■ PAGE
April 30th, 2007
Secret Services – From Omnipotence to Weakness
On The Necessary General Reorganization of the Security System in Serbia
The Security Service or Secret Police, as it is more frequently called, is not as independent as it used to be during the nineties in the countries that emerged from the breakup of the Socialist Federal Republic (SFR) of Yugoslavia, but full civil control, according to democratic standards, has not yet been exerted over it.
According to recent research carried out by “Free Europe”, the American state radio for the propaganda of American politics abroad, the worst situation is in Bosnia and Herzegovina, where according to Senad Pecanin, journalist and manager of the weekly newspaper “Days” from Sarajevo, “there is no civil supervision of the secret services” at all, because there is no proper legislative body to enact it. “First, it is not in the interest of the ruling political parties. This is very clear and I think there’s no doubt about that. The second reason is personally inexplicable to me and that is indolence on the part of the international representatives in Bosnia-Herzegovina, under whose supervision the entire reform of the defense, police and security system in Bosnia-Herzegovina has been carried out,” he said. Mladen Ivanic, a member of the parliamentary commission, which according to the law should control the work of the secret services, however, has estimated that “from a formal point of view, a completely reliable form of civil control has been established”.
“Is it always completely usable in essence – that will be shown in practice. I think that up to this moment it was relatively early to talk about it, since this service was more occupied with its internal organization than with serious practical fieldwork,” he added.
The vice-president of the Committee for Internal Politics of the Government, Simo Lucin said that regarding this matter, things are properly set in Croatia, but that there are significant problems when it comes to practical work. He also recalled that those most responsible for the functioning of the secret service in Croatia are the president of the Republic and the leader of the Government.
“Professionally they are controlled by the Council for National Security and the most authoritative for the parliamentary supervision is the Council’s Committee for Internal Politics and National Security,” Lucin said, adding that a legislative body for the civilian supervision called Council for the Civilian Supervision of the Secret Service, had been established three and a half years ago.

■ SOURCE EXCERPT
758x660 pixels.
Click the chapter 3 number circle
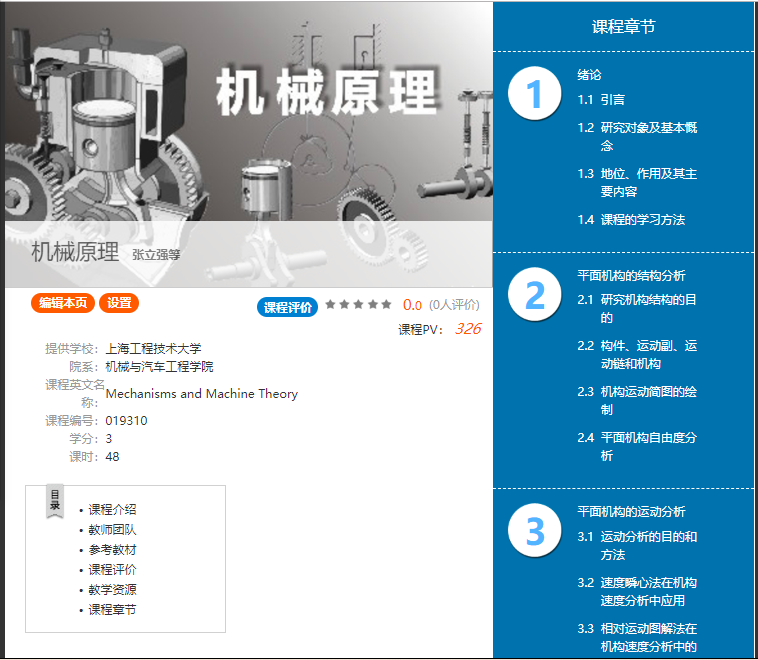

■ COMPLETE THE FOLLOWING
[1] Do the following statements agree with the article on secret services? Answer yes or no for each, and quote the deciding words of the text. (a) Senad Pecanin manages a weekly newspaper from Sarajevo. (b) Mladen Ivanic says that no civil control of the secret services exists in Bosnia and Herzegovina. (c) The Council for the Civilian Supervision of the Secret Service was set up five years ago.
[2] Please name every person the article on secret services mentions by name.
[3] Write out the passage of the article on secret services starting at "The vice-president of" and ending at "half years ago.".

■ SOLUTIONS PER TASK
[1]
(a) Yes: "journalist and manager of the weekly newspaper “Days” from Sarajevo"
(b) No: "from a formal point of view, a completely reliable form of civil control has been established"
(c) No: "had been established three and a half years ago"

[2] Senad Pecanin, Mladen Ivanic, Simo Lucin

[3]
The vice-president of the Committee for Internal Politics of the Government, Simo Lucin said that regarding this matter, things are properly set in Croatia, but that there are significant problems when it comes to practical work. He also recalled that those most responsible for the functioning of the secret service in Croatia are the president of the Republic and the leader of the Government.
“Professionally they are controlled by the Council for National Security and the most authoritative for the parliamentary supervision is the Council’s Committee for Internal Politics and National Security,” Lucin said, adding that a legislative body for the civilian supervision called Council for the Civilian Supervision of the Secret Service, had been established three and a half years ago.